» **EXERCISE GOAL**
Both ends included, restate word for word the lines from the first line of the listing through the line containing "You are a GUI". Leave the pictures out.
═══ WORKING DATA
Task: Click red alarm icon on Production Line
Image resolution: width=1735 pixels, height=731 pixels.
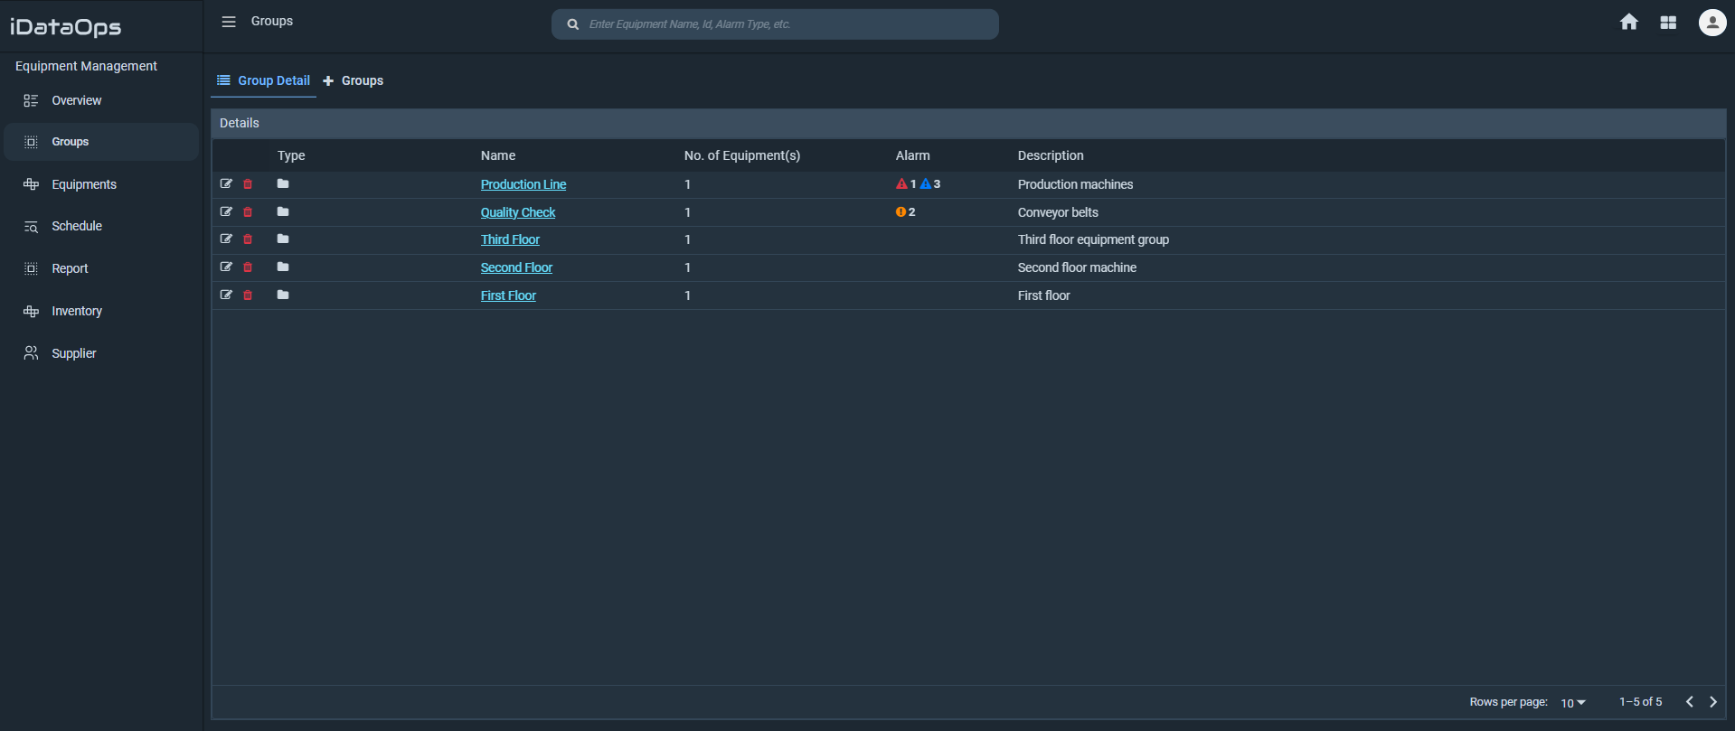Action: [901, 184]
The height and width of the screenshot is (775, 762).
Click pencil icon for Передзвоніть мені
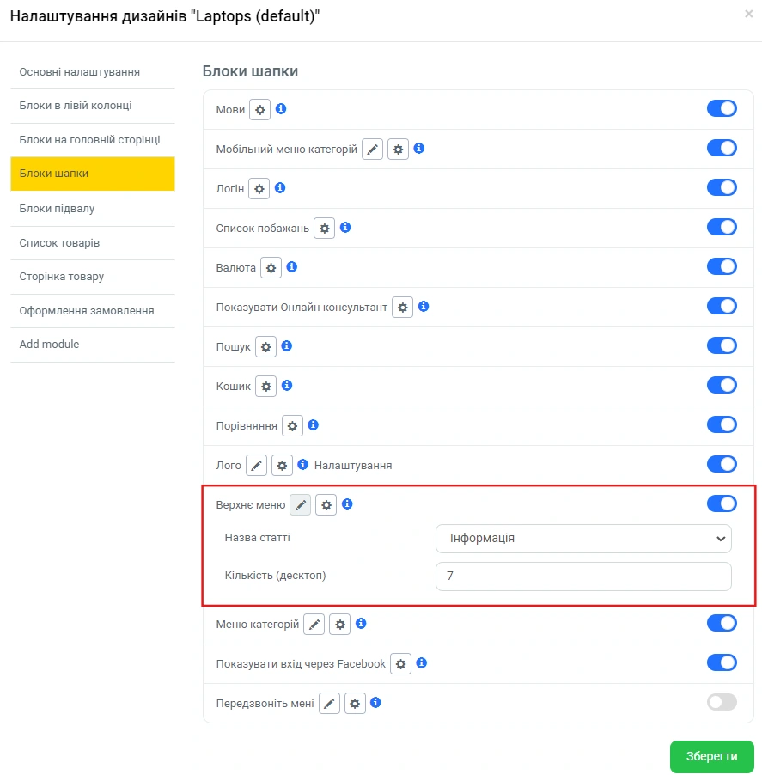[x=329, y=704]
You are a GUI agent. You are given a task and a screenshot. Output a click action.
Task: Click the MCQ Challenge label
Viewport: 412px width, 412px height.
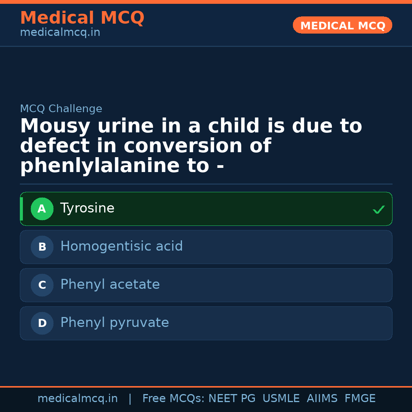pos(61,109)
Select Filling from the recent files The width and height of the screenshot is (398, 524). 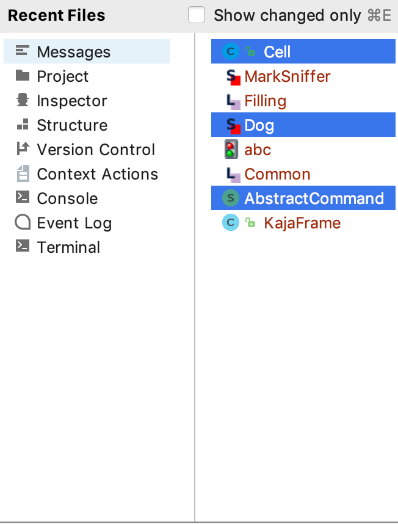pos(265,101)
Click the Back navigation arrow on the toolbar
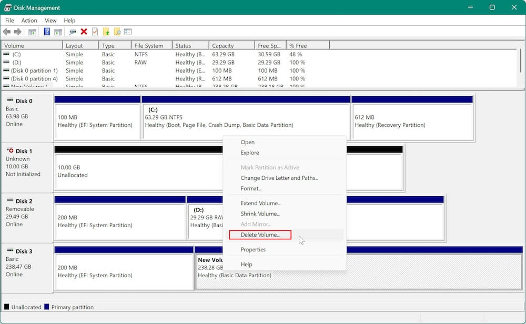This screenshot has width=526, height=324. [x=7, y=31]
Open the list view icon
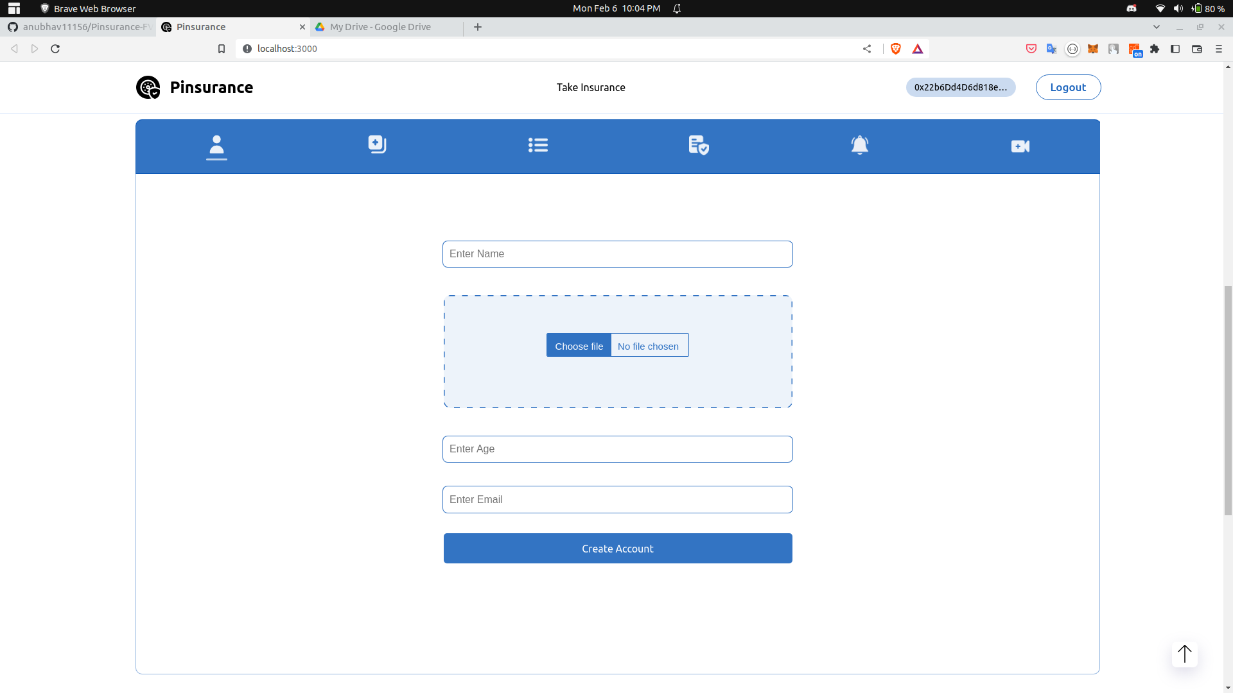The height and width of the screenshot is (693, 1233). point(538,144)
══════
» **SOLUTION TO THIS EXERCISE**
Task: Click red alarm icon on Production Line
Image resolution: width=1735 pixels, height=731 pixels.
Action: [901, 184]
The height and width of the screenshot is (775, 762).
Click pencil icon for Передзвоніть мені
[x=329, y=704]
You are a GUI agent. You are given a task and a screenshot. Output a click action.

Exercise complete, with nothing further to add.